IV. The respondent (=patent proprietor) requests that the patent be maintained with the claims as filed with the response to the appeal (claim 62 amended). Oral proceedings are requested on an auxiliary basis.
The case of the respondent can be summarised as follows.
The invention relates to an apparatus and methods for observing the fluorescence, or other optical attribute, of a transient event occurring when cells are contracted with a reagent or test compound. Transient events are those which lead to a temporary change in the properties of the cell. They may last only a short time and typically involve the rise and fall of a parameter (see paragraph 75 of the patent in dispute). Automated measurement of such a change is clearly of interest in drug screening. Measurement is clearly a challenge since the change is time dependent and has to be monitored rapidly and carefully so that a peak response can be observed. The rate of change over time of the measured attribute may also be of interest, and accurate measurement of this is also valuable.

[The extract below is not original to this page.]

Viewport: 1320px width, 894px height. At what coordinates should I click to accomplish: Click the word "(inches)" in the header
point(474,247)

The following comments can be made about the objections raised by the appellant.
(a) Article 84 EPC 1973
Clarity objections do not arise for the amendments made at the end of claims 1 and 62 because the wording introduced derives from granted claim 89 which had already been examined for clarity. Claim 62 now refers to fluorescence.
(b) Article 83 EPC 1973
The issues raised by the appellant amount to mere allegations without providing proof as to insufficiency. In fact the objections raised are not insufficiency but disguised clarity objections as is indicated by an approach directed to inconsistencies.
Concerning claims 1 and 62, an interpretation requiring a measurement means that is for measuring each well individually or all wells simultaneously is only achieved by failing to read the whole claim. Moreover, the objection that only one well is optically excited is based on a misunderstanding of the English language. Referring to claim 27, since the method can be carried out one well at a time and a reference is mentioned, it follows that the skilled person would immediately appreciate the need to measure at least two wells. Concerning claim 51, the skilled person understands measurement commences within a predetermined period which is less than the time for the change in intensity to reach a maximum and occurs for a predetermined time. It is clear that the claim as a whole relates to detection or measurement of a cell event. Consequently, part (c) must include measuring the intensity maximum.

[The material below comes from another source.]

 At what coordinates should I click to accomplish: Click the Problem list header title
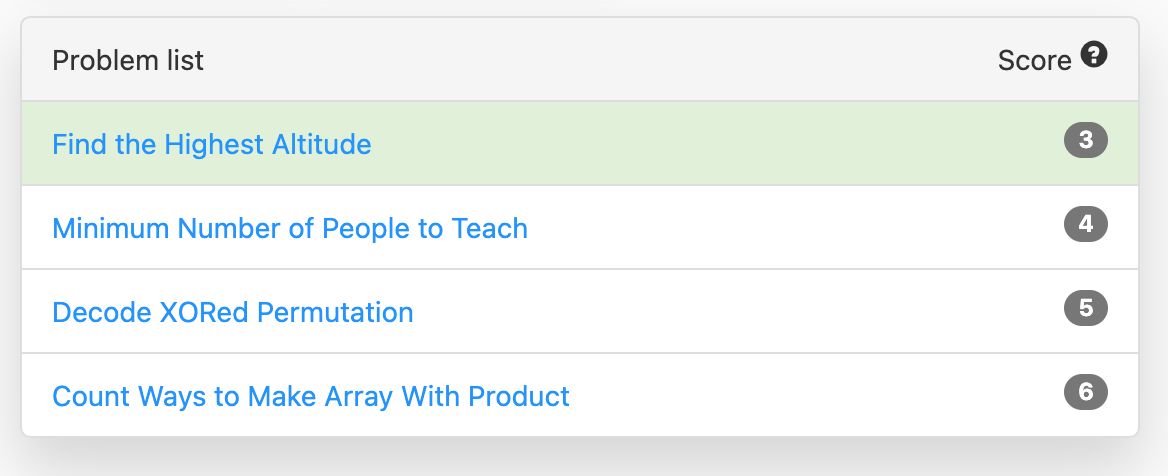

(c) Article 123(2) EPC 1973
No issues arise under this Article because the objections raised by the appellant only occur when an interpretation of the claim is taken requiring all the measurements to be taken before the intensity maximum is reached, but measurement is, in fact, as referred to in the last sentence of the discussion relating to Article 83 above.
(d) Article 56 EPC 1973
It is considered that document E10 is not a disclosure which the skilled person would have modified to reach the invention because the skilled person could not modify the teaching without losing the advantages document E10 is purported to provide, e.g. alternating monochromatisation of a sample, rapid fluid changing with a capillary tube and measuring multiple samples by pre-programming a computer. Moreover, there is no room for an excitatory light source in the devices of documents E2 and E3. There is no reagent addition means in the Fluoroscan II device and no obvious way to add it. Just because individual features can be pulled out of various pieces of prior art, this does not mean the skilled person would have considered it obvious to put them together. Consequently, the finding of inventive step by the opposition division was correct.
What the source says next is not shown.